**** Records for the exercise

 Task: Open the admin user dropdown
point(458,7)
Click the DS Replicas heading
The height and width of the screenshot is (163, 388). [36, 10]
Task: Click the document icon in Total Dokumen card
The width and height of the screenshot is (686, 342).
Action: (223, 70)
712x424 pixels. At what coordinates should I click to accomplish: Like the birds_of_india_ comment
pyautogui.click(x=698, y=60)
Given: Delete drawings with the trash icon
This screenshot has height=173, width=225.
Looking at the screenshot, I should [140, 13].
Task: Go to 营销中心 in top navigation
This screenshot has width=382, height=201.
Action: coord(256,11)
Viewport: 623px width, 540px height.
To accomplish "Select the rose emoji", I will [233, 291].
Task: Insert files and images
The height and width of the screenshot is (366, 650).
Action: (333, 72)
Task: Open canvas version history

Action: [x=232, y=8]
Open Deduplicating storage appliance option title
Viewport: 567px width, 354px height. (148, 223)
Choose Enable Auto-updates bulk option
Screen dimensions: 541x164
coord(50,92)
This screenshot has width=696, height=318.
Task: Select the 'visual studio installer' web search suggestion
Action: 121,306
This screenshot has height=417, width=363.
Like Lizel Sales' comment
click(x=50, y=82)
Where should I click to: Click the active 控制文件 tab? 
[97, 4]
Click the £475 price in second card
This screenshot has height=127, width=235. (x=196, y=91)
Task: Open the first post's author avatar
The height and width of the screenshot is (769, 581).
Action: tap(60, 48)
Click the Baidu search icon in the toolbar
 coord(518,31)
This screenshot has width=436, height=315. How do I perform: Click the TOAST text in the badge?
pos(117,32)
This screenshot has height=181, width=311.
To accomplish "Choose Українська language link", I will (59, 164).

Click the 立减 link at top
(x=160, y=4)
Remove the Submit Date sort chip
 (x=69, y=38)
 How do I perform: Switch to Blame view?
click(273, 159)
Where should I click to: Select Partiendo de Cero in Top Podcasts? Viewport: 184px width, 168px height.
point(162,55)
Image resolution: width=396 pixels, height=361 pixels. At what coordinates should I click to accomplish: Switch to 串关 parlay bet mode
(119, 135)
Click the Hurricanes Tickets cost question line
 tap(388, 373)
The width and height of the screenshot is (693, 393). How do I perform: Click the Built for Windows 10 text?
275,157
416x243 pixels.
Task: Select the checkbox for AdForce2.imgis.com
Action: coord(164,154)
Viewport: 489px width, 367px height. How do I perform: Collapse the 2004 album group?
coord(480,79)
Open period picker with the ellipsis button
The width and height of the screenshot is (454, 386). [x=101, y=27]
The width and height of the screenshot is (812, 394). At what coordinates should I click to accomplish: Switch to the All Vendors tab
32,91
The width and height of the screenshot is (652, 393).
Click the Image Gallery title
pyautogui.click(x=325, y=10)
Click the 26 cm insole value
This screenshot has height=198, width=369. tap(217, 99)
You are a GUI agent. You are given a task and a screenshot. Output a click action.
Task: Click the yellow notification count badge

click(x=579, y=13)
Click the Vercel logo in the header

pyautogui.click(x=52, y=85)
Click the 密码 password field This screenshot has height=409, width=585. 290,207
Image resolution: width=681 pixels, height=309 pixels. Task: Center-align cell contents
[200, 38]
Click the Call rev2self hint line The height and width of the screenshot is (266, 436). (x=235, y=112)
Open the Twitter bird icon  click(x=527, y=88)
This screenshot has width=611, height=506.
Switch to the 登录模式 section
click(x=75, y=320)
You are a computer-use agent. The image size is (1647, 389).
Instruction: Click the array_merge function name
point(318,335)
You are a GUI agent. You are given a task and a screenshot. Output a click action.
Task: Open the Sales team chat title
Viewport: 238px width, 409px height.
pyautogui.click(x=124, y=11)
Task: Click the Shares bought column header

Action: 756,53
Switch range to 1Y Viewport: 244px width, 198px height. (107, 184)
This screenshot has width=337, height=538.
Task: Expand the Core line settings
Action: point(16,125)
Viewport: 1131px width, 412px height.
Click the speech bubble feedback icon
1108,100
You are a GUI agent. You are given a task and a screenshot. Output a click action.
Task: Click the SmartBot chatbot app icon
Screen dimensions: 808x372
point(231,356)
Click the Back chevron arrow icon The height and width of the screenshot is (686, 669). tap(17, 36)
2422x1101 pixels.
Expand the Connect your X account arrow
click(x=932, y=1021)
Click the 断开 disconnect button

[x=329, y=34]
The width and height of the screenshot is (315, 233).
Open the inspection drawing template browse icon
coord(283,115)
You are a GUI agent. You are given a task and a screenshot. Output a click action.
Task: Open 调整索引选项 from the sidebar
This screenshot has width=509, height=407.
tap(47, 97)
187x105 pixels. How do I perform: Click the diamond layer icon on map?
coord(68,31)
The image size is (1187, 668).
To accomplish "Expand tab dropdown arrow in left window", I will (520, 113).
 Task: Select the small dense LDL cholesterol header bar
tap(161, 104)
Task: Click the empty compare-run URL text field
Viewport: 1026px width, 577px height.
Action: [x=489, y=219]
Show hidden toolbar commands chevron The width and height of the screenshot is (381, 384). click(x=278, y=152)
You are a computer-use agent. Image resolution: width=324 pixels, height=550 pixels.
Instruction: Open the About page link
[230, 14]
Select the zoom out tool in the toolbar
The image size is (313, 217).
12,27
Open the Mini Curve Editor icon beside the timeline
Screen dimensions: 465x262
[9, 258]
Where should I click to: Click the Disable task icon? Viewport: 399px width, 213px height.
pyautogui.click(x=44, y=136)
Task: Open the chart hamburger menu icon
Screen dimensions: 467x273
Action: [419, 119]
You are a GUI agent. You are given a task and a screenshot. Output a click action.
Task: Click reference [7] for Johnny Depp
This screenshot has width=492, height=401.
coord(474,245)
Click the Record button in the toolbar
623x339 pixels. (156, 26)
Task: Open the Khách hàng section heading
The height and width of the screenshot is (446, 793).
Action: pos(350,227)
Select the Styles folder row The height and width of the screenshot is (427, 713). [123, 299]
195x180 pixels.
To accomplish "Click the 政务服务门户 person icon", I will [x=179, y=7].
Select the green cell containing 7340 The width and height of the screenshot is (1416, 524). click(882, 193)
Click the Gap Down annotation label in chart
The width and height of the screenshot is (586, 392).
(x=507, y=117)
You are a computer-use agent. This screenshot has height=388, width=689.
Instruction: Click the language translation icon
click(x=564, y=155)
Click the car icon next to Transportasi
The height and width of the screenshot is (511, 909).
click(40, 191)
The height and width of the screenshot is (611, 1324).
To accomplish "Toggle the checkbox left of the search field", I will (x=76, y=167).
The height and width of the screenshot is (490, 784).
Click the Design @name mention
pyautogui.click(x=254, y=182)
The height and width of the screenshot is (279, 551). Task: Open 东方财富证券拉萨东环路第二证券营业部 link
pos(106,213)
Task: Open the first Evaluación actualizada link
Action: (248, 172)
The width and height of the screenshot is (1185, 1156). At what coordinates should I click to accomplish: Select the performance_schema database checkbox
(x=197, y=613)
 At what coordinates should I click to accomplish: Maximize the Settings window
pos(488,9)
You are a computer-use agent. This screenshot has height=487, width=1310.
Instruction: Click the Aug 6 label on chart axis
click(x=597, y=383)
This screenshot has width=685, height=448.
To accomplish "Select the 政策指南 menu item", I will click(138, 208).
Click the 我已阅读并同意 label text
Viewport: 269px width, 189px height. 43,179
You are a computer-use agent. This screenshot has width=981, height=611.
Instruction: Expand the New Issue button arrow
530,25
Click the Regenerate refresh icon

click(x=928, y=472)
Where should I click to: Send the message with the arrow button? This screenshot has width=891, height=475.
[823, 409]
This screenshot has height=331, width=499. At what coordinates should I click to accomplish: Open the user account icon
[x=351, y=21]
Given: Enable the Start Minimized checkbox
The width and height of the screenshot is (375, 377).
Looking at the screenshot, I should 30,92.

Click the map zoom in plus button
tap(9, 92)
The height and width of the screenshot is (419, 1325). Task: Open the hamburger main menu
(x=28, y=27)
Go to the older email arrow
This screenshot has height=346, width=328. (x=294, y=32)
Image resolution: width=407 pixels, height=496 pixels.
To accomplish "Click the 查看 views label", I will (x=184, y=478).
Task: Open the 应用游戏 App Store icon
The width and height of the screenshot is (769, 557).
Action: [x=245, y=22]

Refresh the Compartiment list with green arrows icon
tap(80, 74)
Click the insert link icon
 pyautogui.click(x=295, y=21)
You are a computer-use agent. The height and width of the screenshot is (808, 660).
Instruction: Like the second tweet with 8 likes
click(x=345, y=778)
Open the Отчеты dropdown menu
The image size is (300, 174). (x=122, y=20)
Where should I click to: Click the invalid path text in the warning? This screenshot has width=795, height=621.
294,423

********

### Work to complete
What is needed is a word-for-word copy of the records above, from the first line through the line that contains "Task: Insert files and images".

### Solution for this problem
 Task: Open the admin user dropdown
point(458,7)
Click the DS Replicas heading
The height and width of the screenshot is (163, 388). [36, 10]
Task: Click the document icon in Total Dokumen card
The width and height of the screenshot is (686, 342).
Action: (223, 70)
712x424 pixels. At what coordinates should I click to accomplish: Like the birds_of_india_ comment
pyautogui.click(x=698, y=60)
Given: Delete drawings with the trash icon
This screenshot has height=173, width=225.
Looking at the screenshot, I should [140, 13].
Task: Go to 营销中心 in top navigation
This screenshot has width=382, height=201.
Action: coord(256,11)
Viewport: 623px width, 540px height.
To accomplish "Select the rose emoji", I will [233, 291].
Task: Insert files and images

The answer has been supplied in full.